Australian women's soccer tour of United States called off

The Australian soccer federation confirmed on Thursday that a two-match tour of the United States by its women's team has been called off, 24 hours after a union representing the players said stalled contract talks meant the team would not travel to the U.S.

Football Federation Australia chief executive David Gallop told a media conference in Sydney that the players' union, Professional Footballers Australia, made ''extraordinary demands'' which meant the tour could not take place.

The PFA, a union representing male and female players, on Wednesday said the tour had been canceled a day after players refused to show up for a practice session in Sydney.

The collective bargaining agreement expired in July, and the Matildas - as the women's team is known - have not been paid in two months.

The Matildas, who lost to Japan in the World Cup quarterfinals, are seeking an increase in their 21,000 Australian dollars ($14,475) a year contract to A$40,000 ($28,000).

FFA has refused to increase their salary, which is based over a six-month playing period, to the higher figure, saying the increase was not sustainable.

A U.S. Soccer spokesman on Thursday said 31,000 seats had been sold for each of the matches in Detroit on Sept. 17 and Birmingham, Alabama, on Sept. 20.

He would not comment on Australian media reports that the U.S. association would lose more than a million dollars because of the canceled tour, saying in an emailed response to The Associated Press that ''we do not discuss financials or the specifics of our contracts with other federations.''

Matildas coach Alen Stajcic reportedly spent late Wednesday contacting players to see if they would still be willing to play despite the union ruling.

News Corp Australia reported earlier Thursday that six players, including captain Lisa De Vanna, had broken ranks with the union and still hoped to fly to the U.S. on Friday.

''I just want to play for my country.
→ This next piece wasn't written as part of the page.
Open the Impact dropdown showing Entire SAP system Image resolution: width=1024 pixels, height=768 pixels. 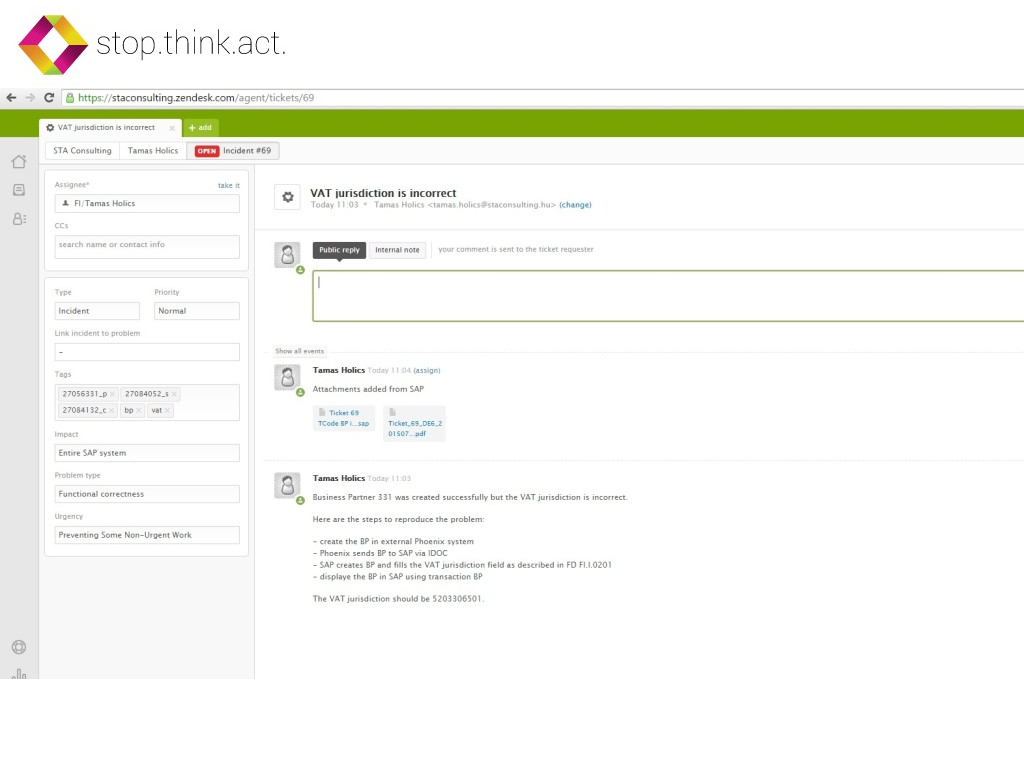tap(147, 453)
It's all I want to do,'' De Vanna was quoted as saying. ''If my coach calls me and asks me to play I will always make myself available.''

PFA chief executive Adam Vivian informed FFA of the strike action after a meeting of the team Wednesday.

''The players are currently uncontracted, and are under no obligation to participate in any Matildas-related activities,'' Vivian said in a statement.
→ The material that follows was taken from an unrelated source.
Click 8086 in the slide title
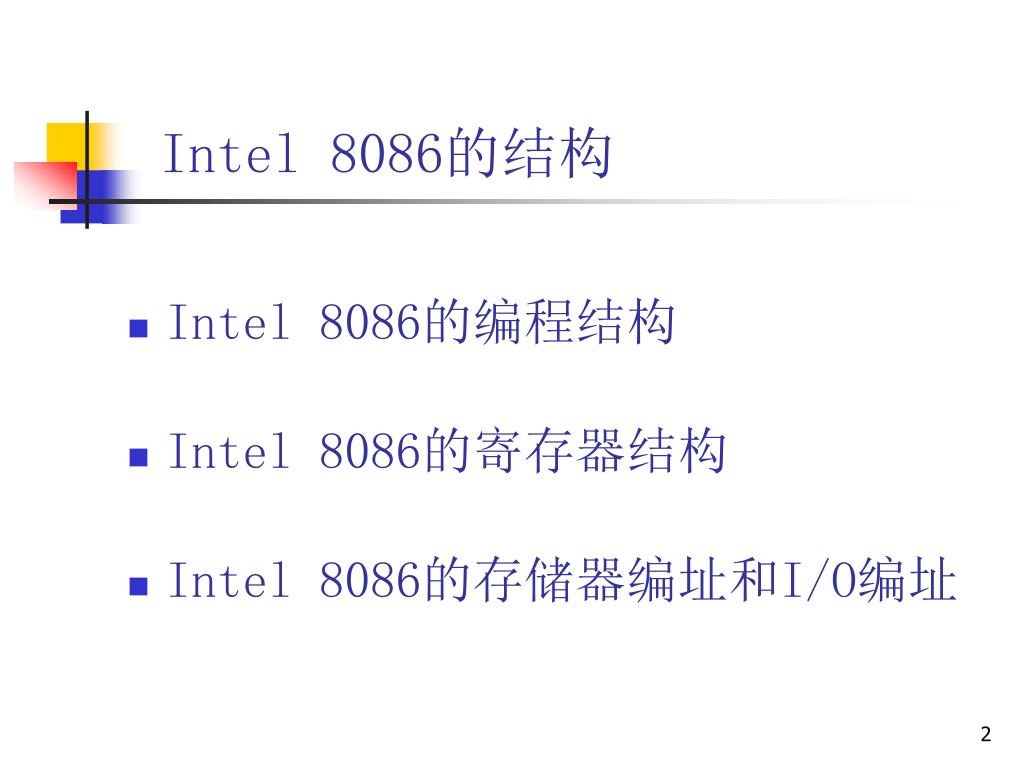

''The players feel they have been left with no option other than to take this course of action.''

The union is seeking an increase in wages, international match payments, improvements in accommodation, and other benefits for the women's team.

Matildas forward Ashleigh Sykes told Australian Broadcasting Corporation radio that the contract dispute was forcing players to choose between continuing their international careers or getting another job.
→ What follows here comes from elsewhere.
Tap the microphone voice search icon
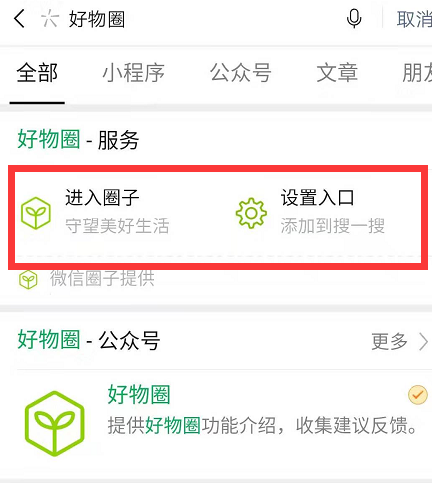432x483 pixels. click(x=354, y=19)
''Things are getting quite tight, they're (players) having to get credit cards and all that sort of thing ... to try and get through for the last two months and continuing into the future,'' she said. ''Who knows what's going to happen?''

''In my position at the moment it's been hard to get a job, but for me it's coming down to almost a choice now. Do I make myself available for Matildas duties, or do I work?''

The men's national team boycotted community events before a World Cup qualifier in Perth last week.

The PFA is also negotiating for more pay for domestic A-League players, and an increase in each of the 10 team's salary caps.

Gallop said that the Matildas' interests have been ''taken hostage'' by the PFA in the standoff over the interests of male professional players.

''Sadly, the Matildas will not be playing the USA because FFA and the A-League clubs can't meet the PFA's unaffordable demands in relation to the level of the salary cap for A-League players,'' said Gallop.